Theme Casinos, Spuds MacKenzie
and Brigitte Bardot

Originally published in Reno, LV and Sunworld Airlines magazines, August, 1987
Updated 8-8-2013

Everybody wants to get into the act!

Theme casinos are the coming thing in Reno. First came cherry pink and apple blossom white Circus Circus. Now, Eddie's Fabulous Fifties. Soon, Harold's Club goes Bourbon Street.

Herewith, some suggestions for future downtown theme clubs.

HEARTBREAK HOTEL featuring non-stop Elvis impersonators rocking around the clock. Lots of locations available in the downtown proximity.

OLIVER NORTH'S MARINELAND, a tribute to the military-industrial complex, strictly for defense-contract high rollers, the place where everybody plays on house money, featuring finance director Ivan Boesky. Fawn & the Shredders headline in the main congressional showroom with the Poindexter Sisters performing the Neutron Dance. A perfect test market for Contra-Ade, the new wine cooler made from 100 percent real Washington juice.

HULK HOGAN'S REVIVAL MANIA. If 1950's revivals are in, why not a revival revival featuring the greatest hits of those swinging southern cousins, Rev. Jimmy Lee Swaggart, Jerry Lee Lewis and Mickey Gilley. Backup vocals by Cindi Lauper with Mr. T on heavy percussion. Jerry Lee and the Hulk would be magic onstage together — each is an expert at beating things up, a killer concept. This investment should be especially attractive to financiers and accountants because of the low capital investment. All that's needed is a large tent and parking lot. No problem with zoning from the harmonious new Reno City Council.

THE RISING SON, a joint venture between Henry Ford III, Ron Reagan, Jr., Toyota, Sony and Hyundai. The club that will beat you at your own game and then sell you the table.
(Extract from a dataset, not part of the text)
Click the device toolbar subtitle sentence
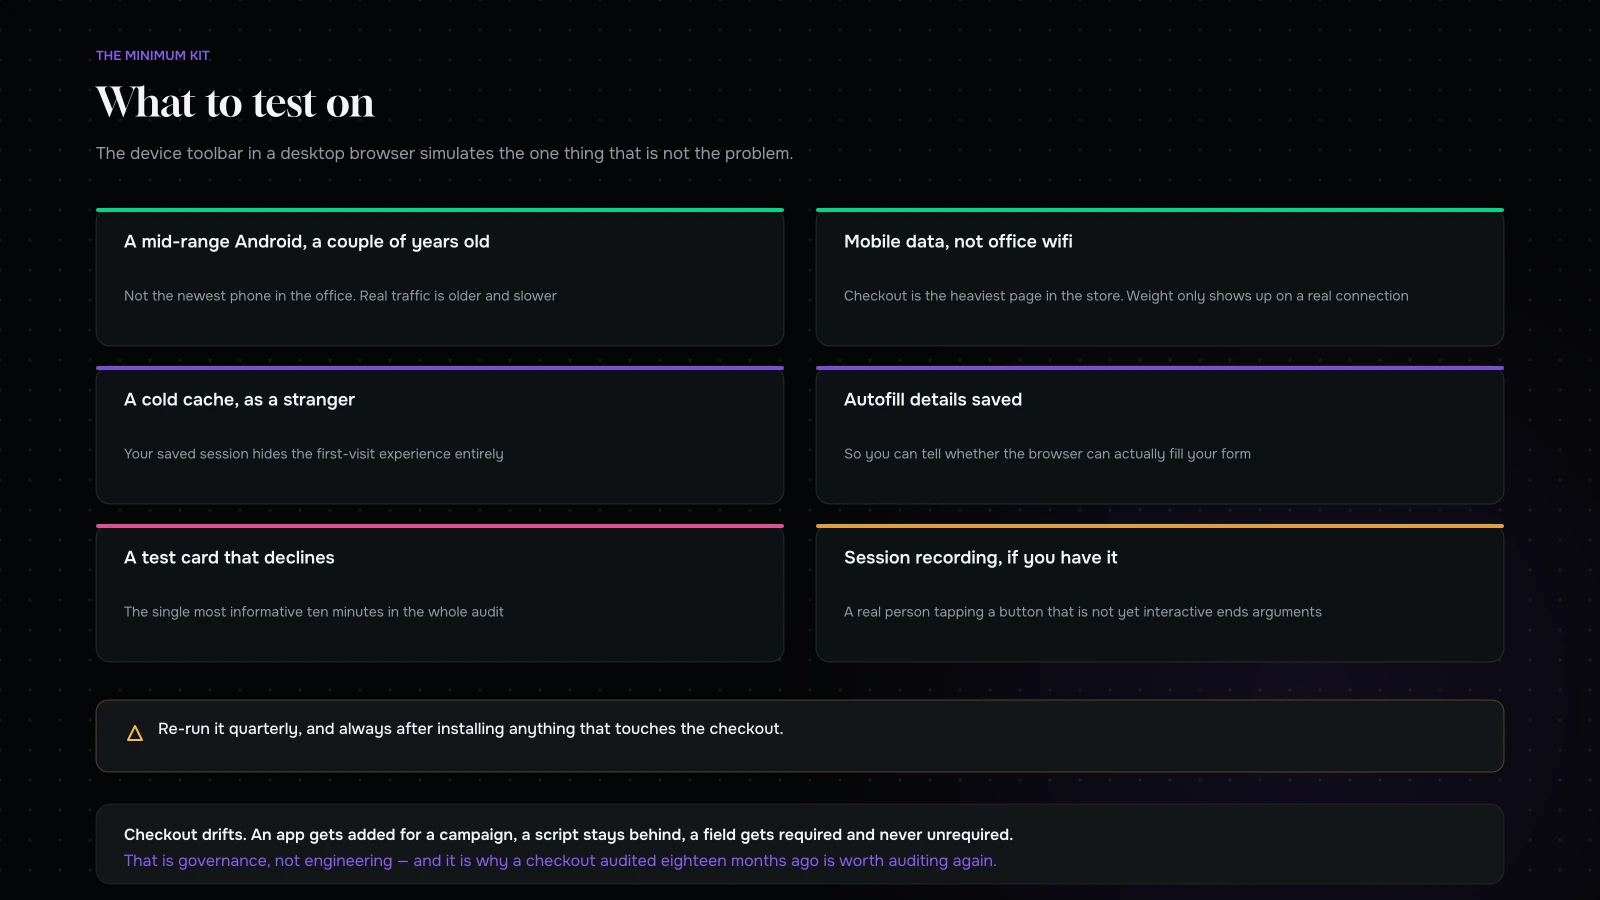Image resolution: width=1600 pixels, height=900 pixels. [444, 153]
THE COUCH POTATO LADIES CLUB, better known as the CPL Club, the world's first television casino, church and self-help group where dilettante housewives can tune in to gamble, gossip, swap recipes or order their groceries — all by phone. Lots of experienced talent available for casino hosting, many of whom have adopted the Tammy Faye look.

THE BEIRUT BILTMORE built entirely from the ruins of downtown Reno street repairs.

THE JAMES BONDAGE — fun and fast times worth a king's ransom in mirth and missiles. Spies, kidnapping, glamour, beauty, international intrigue and a big buffet. The fantasyland where nothing is as it seems.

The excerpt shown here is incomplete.